Research question: Proper preoperative patient evaluation could reveal the individuals at higher risk of reherniation. A novel machine learning algorithm was used for the creation of a predictive scoring system for lumbar disc reherniation for patients requiring microdiscectomy without fusion.
Material and methods: Retrospective chart review was completed of all adult patients that underwent microdiscectomy without fusion for symptomatic single level LDH, in a single center, over the last 3 years. 230 patients met the inclusion criteria. 19 of them required a second surgical intervention due to same level reherniation.

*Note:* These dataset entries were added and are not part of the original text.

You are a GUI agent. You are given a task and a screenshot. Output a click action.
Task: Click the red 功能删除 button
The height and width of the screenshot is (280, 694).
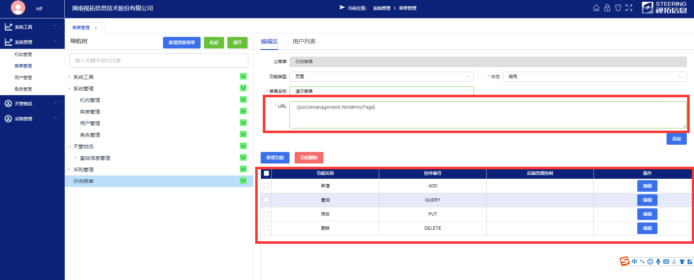coord(309,158)
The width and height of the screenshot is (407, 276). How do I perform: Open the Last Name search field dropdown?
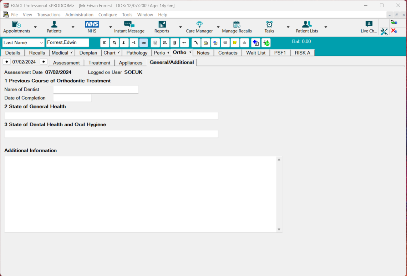click(41, 42)
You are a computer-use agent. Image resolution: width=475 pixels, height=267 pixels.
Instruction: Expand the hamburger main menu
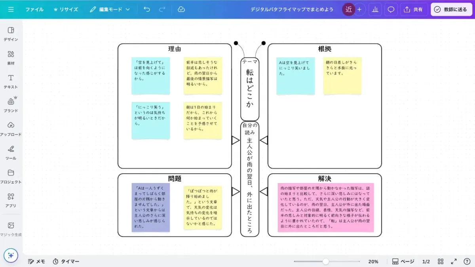(x=11, y=9)
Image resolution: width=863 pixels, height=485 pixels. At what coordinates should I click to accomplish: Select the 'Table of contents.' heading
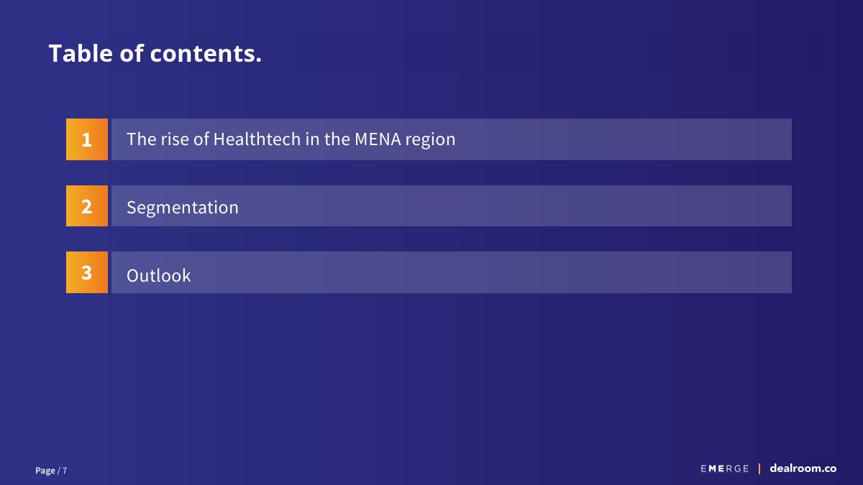point(155,53)
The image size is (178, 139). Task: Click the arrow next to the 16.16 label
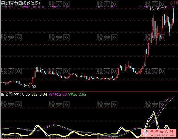(162, 8)
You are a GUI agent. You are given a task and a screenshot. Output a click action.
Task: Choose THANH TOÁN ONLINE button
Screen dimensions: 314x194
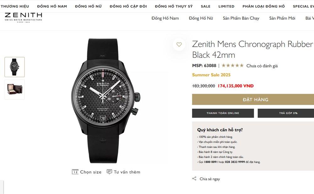point(223,113)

Results: Utilizing the Risk-SLIM model, the Lumbar Reherniation Score (LRS) was created. The score's accuracy was tested against other model architectures, and a standard five-fold cross-validation was performed. The LRS has AUC of 0.87, confusion matrix accuracy of 0.74, Matthews correlation coefficient of 0.36 and informedness of 0.62. The LRS individual reherniation risk probability ranges from 0% to 88.1%.
Discussion and conclusion: The LRS is a novel, easy-to-use, patient-specific tool for preoperative prediction of the individual patient-specific risk of same level symptomatic reherniation following microdiscectomy. Further validation and testing of the model is needed before it can be used in real-life patient treatment.